Member of the Regional Council of Aquitaine
- In office 29 March 2004 – 16 March 2008

Personal details
- Born: 21 September 1956 (age 69) Agen, France
- Party: Union for French Democracy (until 2007) The Centrists/Union of Democrats and Independents (2007–2018) Democratic Movement (2018–present)
- Other political affiliations: Centre of Social Democrats (1990s) Democratic Force (1990s)
- Education: École Centrale Paris
- Profession: Engineer

= Jean Dionis du Séjour =

French politician (born 1956)

Jean Dionis du Séjour (/fr/; born 21 September 1956), also known as Jean Dionis, is a French politician who has served as Mayor of Agen since 2008. A member of the Democratic Movement (MoDem), he is formerly a member of the Union for French Democracy (UDF) and The Centrists (LC). He represented the 1st constituency of the Lot-et-Garonne department in the National Assembly from 2002 to 2012.

==Biography==
Dionis du Séjour was a Deputy Mayor of Agen from 1995 to 2001 under Mayor Paul Chollet.
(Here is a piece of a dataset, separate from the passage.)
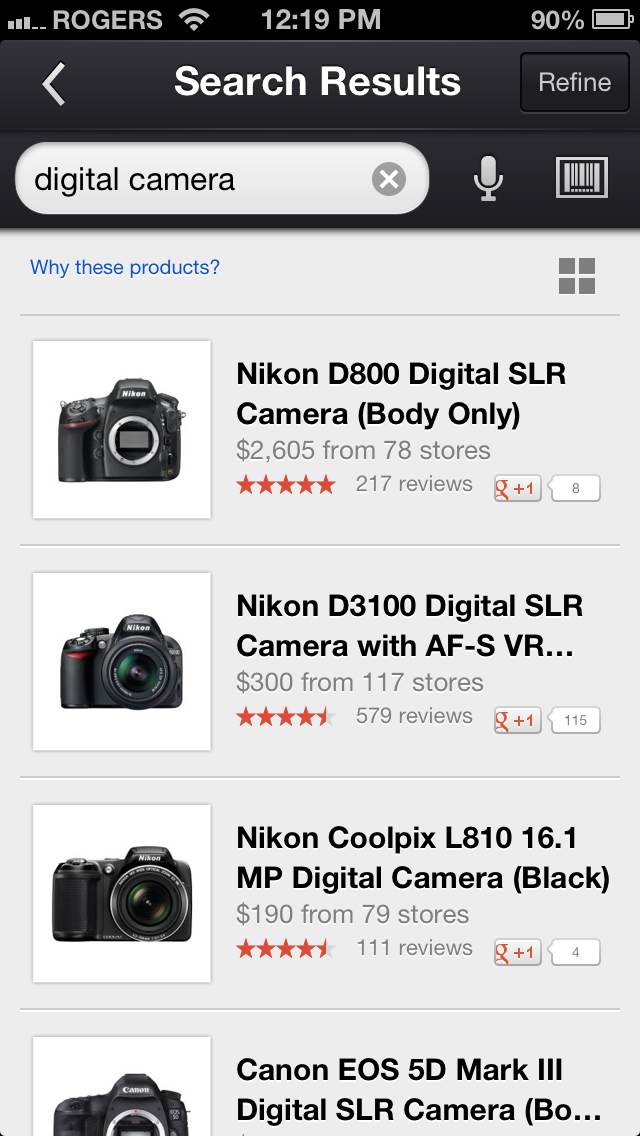View the 579 reviews for D3100

click(x=413, y=716)
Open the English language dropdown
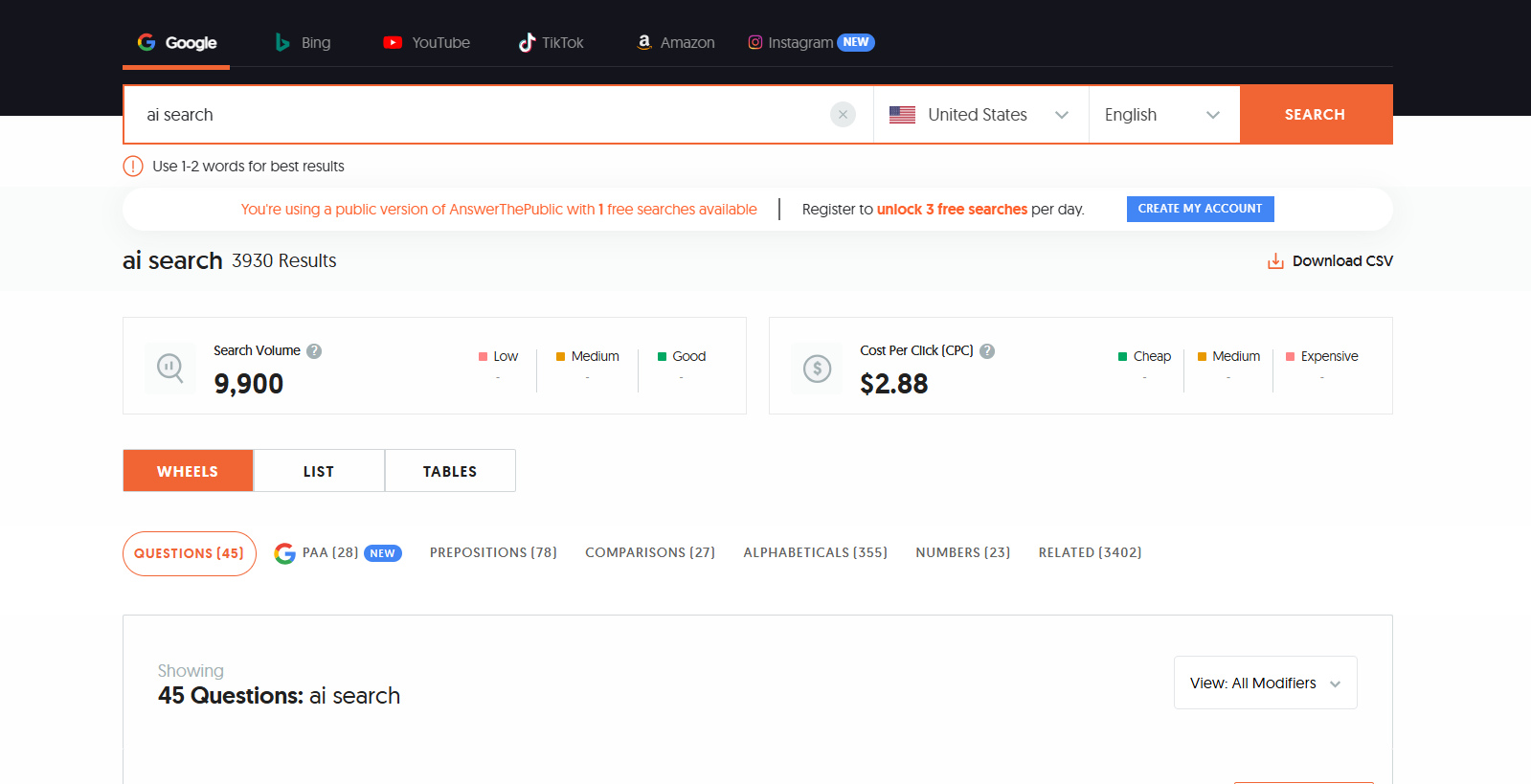The image size is (1531, 784). 1162,115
He retained a seat in the municipal council of Agen until his resignation in 2004.

He served as the deputy in the National Assembly for the 1st constituency of the Lot-et-Garonne department from 2002 to 2012. He was elected to the mayorship of Agen following the 2008 municipal election.

He lost his parliamentary seat at the 2012 legislative election, which he unsuccessfully tried to regain at the 2017 election under the Union of Democrats and Independents (UDI) banner with the support of The Republicans (LR), when he was defeated in the second round by Michel Lauzzana of La République En Marche! (LREM).

He was elected a member of the newly established Regional Council of Nouvelle-Aquitaine at the 2015 regional election, having previously held a seat in the Regional Council of Aquitaine from 2004 until his resignation in 2008.